Carnevale: la festa del mondo

C’è un legame tra le mascherate di Halloween, certe parate in maschera di dicembre e le sfilate di Carnevale?

L’anno scorso ho comprato “Carnevale. La festa del mondo”, di Giovanni Kezich, dopo averne letto una recensione sul Manifesto. Mi è venuta voglia di sfogliarlo in questo periodo, inseguendo questa curiosità, che mi è sorta in testa non casualmente nel periodo del carnevale.

Bene, il libro risponde a questa e molte altre questioni.
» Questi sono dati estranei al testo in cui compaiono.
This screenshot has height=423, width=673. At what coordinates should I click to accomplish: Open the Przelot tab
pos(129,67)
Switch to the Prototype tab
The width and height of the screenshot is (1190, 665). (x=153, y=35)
L’autore, esperto in antropologia e folklore, direttore del Museo degli usi e costumi della gente trentina, parte da un interrogativo necessario: cos’è effettivamente il carnevale?
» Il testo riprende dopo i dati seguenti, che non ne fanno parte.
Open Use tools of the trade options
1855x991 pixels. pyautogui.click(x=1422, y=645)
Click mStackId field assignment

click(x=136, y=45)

E tende fili, collegando periodi dell’anno e cantoni del mondo, in una carrellata vertiginosa di tradizioni lontanissime tra loro, fino ad evocare l’idea di un’unica festa, lunga un semestre.
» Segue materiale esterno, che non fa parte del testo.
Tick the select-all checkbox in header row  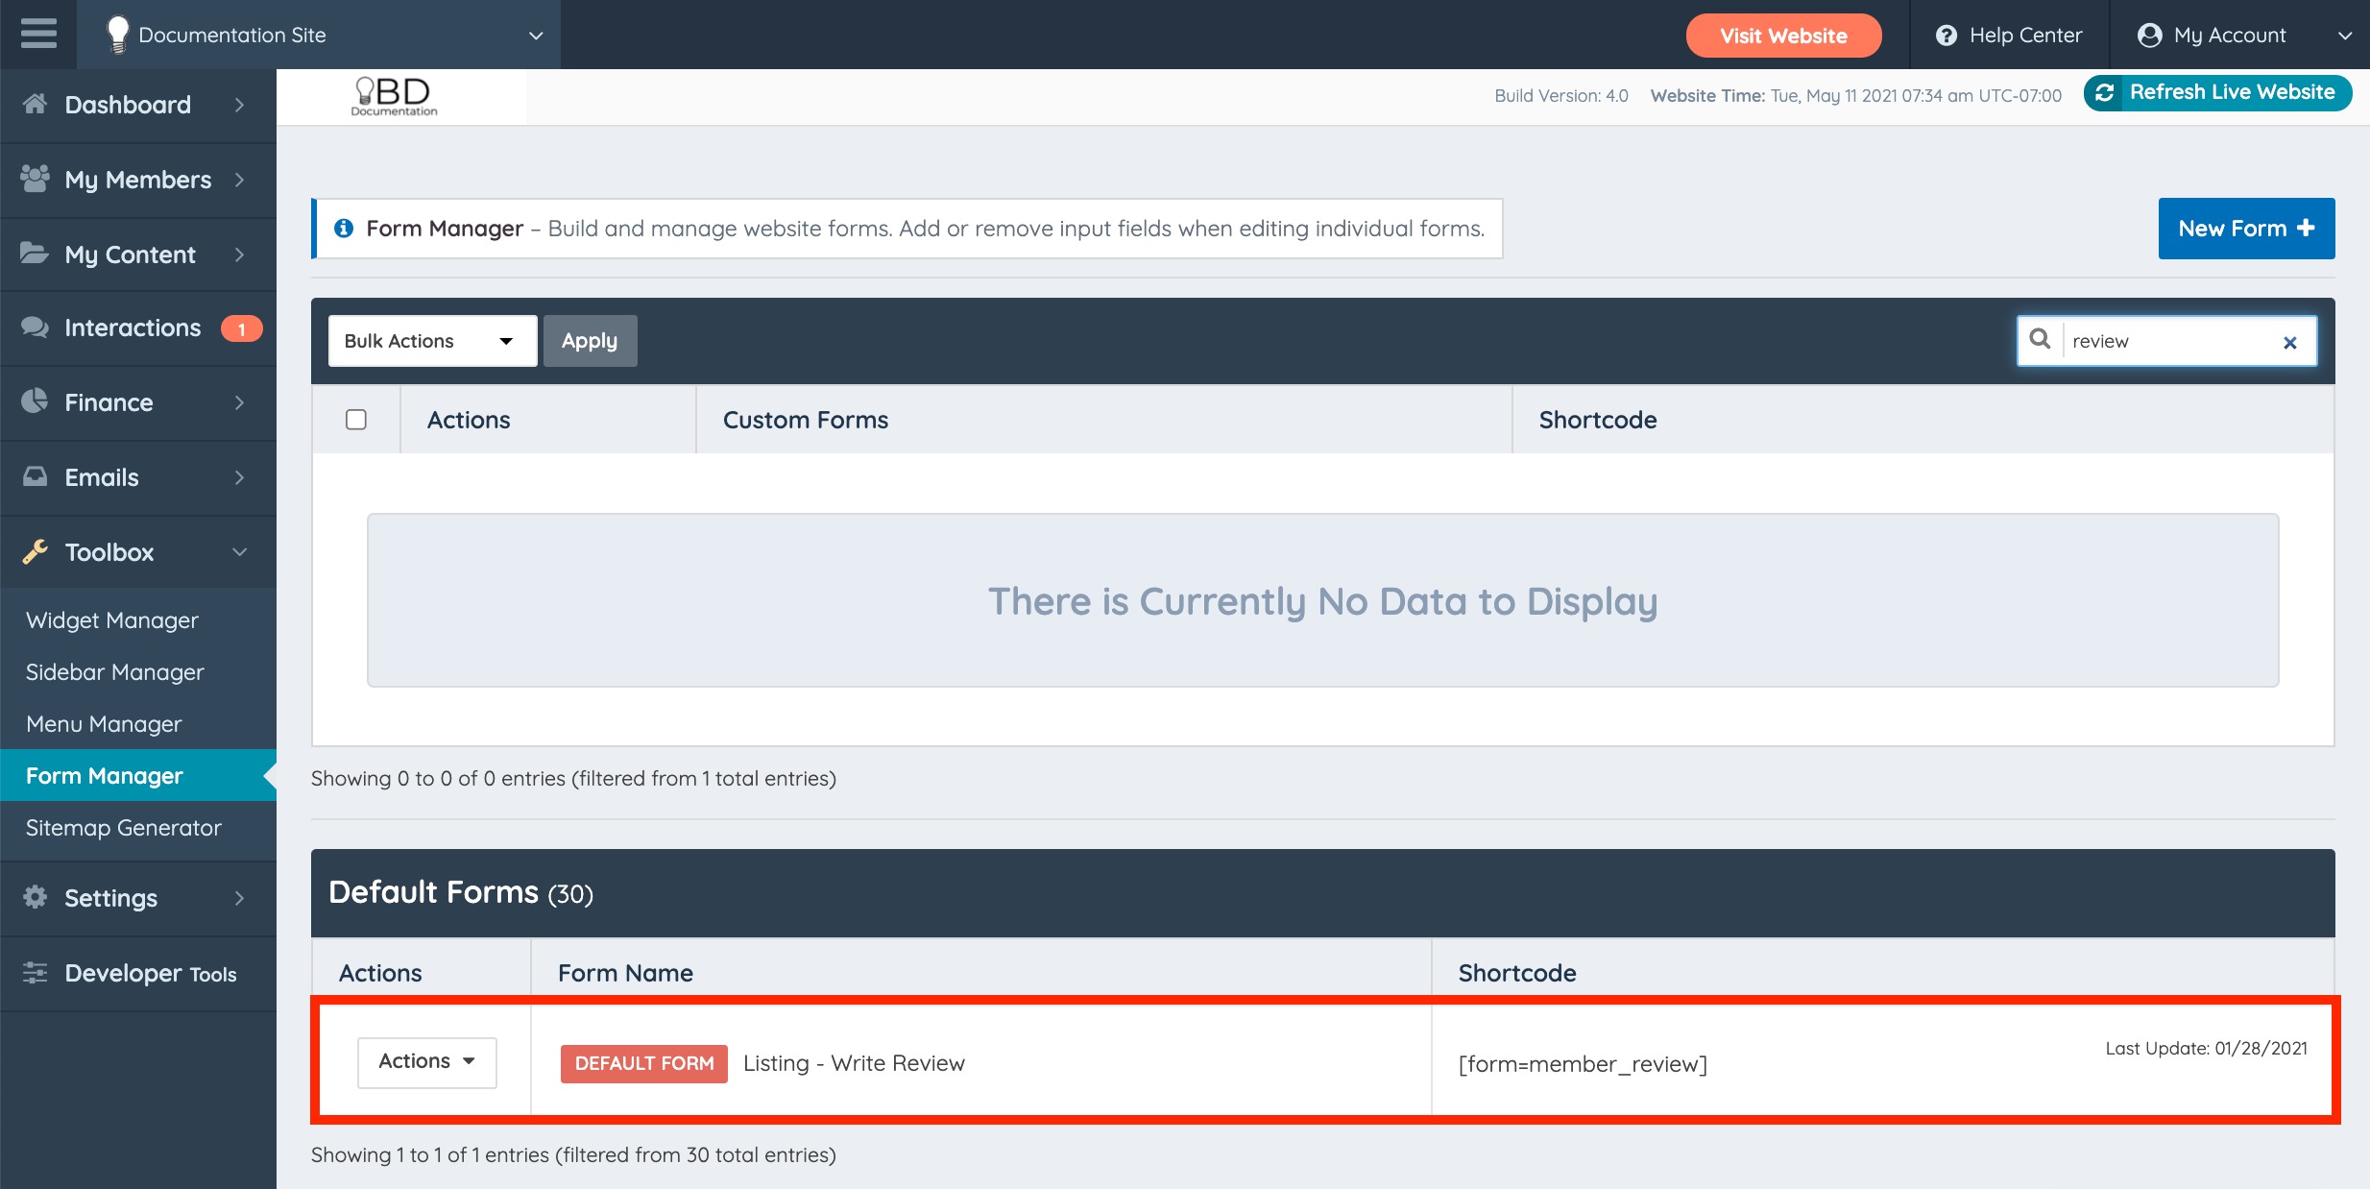click(x=356, y=419)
L’eredità di tenaci riti pagani, a cui forse il nome rimanda: meglio dimenticarsela, l’etimologia “carnem levare”, e cercare l’origine nelle antiche feste romane, ad esempio gli arvali. Insomma, da ottobre a marzo e oltre, attraversando i vari capodanni che si sono succeduti e accavallati nel corso della storia umana, le mascherate di carnevale appaiono parte di un unica festa, che celebra la vita e il tempo, la morte e la rinascita e i cicli della vita umana e del cosmo.

Libro di lettura abbastanza agile, ma così denso di riferimenti a luoghi e riti – per lo più a me, ahimè, sconosciuti – da risultare vertiginoso.